→ Input data:
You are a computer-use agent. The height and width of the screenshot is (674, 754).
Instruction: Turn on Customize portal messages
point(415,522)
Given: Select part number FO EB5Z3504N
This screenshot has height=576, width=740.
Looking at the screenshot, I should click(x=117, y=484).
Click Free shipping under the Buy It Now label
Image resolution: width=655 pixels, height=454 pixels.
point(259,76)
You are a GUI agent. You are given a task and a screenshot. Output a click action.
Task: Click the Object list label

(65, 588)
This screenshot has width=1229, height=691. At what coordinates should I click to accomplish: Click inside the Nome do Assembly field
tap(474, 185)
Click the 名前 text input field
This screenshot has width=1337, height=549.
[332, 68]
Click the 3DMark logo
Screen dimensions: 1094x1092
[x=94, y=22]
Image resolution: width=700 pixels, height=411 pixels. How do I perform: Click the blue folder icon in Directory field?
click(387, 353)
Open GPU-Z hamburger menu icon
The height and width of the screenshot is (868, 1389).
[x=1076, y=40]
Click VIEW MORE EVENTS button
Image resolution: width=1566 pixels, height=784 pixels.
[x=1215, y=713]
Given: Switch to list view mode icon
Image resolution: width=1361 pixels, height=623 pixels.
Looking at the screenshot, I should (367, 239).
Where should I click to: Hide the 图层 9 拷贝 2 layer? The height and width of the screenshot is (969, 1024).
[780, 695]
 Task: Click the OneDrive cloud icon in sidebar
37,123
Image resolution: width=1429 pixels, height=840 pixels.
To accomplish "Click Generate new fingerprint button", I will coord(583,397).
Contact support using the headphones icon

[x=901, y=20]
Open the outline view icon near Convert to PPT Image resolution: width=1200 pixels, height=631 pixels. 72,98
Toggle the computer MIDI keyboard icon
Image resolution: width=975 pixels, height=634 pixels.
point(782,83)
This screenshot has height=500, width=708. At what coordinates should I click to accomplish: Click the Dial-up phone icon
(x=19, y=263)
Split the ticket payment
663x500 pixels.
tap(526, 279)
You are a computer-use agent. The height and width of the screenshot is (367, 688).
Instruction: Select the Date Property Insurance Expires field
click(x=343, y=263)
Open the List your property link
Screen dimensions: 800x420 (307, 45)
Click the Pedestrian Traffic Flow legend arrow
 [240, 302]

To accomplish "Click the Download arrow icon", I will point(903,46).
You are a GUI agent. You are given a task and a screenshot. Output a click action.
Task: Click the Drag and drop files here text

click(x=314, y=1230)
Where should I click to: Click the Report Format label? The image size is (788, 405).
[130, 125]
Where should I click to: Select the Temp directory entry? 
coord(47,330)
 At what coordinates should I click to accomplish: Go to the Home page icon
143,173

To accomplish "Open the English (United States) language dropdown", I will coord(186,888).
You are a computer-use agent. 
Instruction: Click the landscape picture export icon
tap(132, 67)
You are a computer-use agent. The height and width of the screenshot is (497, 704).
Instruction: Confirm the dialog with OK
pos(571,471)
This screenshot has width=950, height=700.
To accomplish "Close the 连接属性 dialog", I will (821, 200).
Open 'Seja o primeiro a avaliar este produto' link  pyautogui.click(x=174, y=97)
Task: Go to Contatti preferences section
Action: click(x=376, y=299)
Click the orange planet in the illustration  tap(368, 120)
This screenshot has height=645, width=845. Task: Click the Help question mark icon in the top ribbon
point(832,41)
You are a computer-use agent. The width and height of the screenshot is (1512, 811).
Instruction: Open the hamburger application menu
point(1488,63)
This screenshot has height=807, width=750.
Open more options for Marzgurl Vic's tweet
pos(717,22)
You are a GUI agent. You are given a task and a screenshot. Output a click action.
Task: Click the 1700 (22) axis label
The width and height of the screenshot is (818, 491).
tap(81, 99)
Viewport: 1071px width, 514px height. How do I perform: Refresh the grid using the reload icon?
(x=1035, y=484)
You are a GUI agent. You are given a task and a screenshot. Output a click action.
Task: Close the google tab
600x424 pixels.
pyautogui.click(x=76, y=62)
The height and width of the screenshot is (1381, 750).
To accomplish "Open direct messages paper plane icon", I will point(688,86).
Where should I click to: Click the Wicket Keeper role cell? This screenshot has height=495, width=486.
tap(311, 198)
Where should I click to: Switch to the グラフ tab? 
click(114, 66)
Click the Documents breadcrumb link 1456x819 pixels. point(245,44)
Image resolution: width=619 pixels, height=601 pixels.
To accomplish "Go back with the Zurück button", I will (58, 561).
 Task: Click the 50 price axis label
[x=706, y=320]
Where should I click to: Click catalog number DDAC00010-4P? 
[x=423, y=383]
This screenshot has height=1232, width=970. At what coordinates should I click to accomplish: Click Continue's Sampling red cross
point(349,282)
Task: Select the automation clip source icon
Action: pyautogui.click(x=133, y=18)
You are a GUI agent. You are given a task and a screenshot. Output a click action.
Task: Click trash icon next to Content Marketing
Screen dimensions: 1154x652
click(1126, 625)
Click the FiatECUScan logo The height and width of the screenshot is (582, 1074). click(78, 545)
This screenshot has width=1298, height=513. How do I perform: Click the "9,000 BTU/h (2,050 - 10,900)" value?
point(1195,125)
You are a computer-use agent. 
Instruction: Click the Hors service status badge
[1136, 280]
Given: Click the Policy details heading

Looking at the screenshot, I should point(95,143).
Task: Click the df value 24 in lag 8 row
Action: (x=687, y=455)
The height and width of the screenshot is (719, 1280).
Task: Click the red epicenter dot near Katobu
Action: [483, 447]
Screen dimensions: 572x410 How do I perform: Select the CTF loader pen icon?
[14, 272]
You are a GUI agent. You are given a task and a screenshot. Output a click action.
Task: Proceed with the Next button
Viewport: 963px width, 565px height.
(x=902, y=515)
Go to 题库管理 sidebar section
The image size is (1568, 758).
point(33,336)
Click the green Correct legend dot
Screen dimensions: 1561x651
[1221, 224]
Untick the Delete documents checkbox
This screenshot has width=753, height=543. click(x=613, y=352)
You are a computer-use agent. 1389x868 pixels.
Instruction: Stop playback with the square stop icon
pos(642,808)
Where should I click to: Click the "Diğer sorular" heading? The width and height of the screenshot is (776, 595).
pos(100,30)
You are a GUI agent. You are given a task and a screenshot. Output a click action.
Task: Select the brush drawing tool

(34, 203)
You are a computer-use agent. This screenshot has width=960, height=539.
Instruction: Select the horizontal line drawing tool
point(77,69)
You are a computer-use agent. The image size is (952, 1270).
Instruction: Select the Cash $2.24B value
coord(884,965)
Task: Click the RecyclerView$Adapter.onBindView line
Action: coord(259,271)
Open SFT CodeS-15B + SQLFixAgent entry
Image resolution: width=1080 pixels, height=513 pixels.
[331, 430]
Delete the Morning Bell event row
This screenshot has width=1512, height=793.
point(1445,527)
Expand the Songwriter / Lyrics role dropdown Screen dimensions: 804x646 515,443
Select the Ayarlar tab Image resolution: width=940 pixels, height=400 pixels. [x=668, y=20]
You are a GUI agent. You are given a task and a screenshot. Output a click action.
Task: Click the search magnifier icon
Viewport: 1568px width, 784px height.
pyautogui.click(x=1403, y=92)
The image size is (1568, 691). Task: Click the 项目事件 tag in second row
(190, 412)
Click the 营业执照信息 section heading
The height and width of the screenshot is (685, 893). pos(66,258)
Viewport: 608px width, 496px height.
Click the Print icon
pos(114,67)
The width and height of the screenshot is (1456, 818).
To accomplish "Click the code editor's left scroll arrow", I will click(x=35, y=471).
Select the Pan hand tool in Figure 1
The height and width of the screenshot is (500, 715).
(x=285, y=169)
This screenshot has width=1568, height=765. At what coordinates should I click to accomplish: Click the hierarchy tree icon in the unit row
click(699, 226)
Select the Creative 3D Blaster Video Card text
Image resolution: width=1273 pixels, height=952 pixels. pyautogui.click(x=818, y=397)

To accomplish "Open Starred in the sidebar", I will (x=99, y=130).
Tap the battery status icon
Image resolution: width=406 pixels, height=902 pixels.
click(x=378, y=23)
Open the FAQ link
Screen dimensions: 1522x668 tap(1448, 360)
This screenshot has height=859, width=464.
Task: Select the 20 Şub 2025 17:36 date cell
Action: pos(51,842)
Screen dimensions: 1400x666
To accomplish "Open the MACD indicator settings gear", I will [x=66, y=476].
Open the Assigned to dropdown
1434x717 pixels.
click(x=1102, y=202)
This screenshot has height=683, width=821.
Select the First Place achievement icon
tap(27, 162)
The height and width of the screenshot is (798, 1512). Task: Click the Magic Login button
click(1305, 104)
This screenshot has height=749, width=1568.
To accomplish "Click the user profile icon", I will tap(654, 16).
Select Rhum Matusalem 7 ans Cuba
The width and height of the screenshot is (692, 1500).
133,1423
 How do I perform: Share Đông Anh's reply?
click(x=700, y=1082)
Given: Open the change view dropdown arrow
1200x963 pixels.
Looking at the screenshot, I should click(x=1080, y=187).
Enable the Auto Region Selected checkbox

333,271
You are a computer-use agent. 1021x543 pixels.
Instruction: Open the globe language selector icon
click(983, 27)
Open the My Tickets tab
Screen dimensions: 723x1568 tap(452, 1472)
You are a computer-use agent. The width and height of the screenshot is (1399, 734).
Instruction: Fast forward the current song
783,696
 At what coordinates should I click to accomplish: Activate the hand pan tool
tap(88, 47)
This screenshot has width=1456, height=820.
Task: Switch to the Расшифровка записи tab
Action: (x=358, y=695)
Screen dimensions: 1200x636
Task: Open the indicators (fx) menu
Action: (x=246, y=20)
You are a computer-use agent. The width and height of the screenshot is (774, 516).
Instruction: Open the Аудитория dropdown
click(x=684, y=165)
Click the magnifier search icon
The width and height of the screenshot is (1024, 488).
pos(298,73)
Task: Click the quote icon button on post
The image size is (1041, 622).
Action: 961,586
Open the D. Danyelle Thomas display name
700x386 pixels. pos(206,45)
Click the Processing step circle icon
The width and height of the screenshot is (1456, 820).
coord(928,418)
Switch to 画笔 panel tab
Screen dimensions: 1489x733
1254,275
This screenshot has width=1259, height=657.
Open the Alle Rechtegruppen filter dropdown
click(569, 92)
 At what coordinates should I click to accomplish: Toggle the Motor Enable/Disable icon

→ Prompt:
Restate word for word only the lines above from the line containing "Image resolution: width=1566" to the line containing "Image resolution: width=1429", both of them included.

→ Response to the exercise:
Image resolution: width=1566 pixels, height=784 pixels.
[x=1215, y=713]
Given: Switch to list view mode icon
Image resolution: width=1361 pixels, height=623 pixels.
Looking at the screenshot, I should (367, 239).
Where should I click to: Hide the 图层 9 拷贝 2 layer? The height and width of the screenshot is (969, 1024).
[780, 695]
 Task: Click the OneDrive cloud icon in sidebar
37,123
Image resolution: width=1429 pixels, height=840 pixels.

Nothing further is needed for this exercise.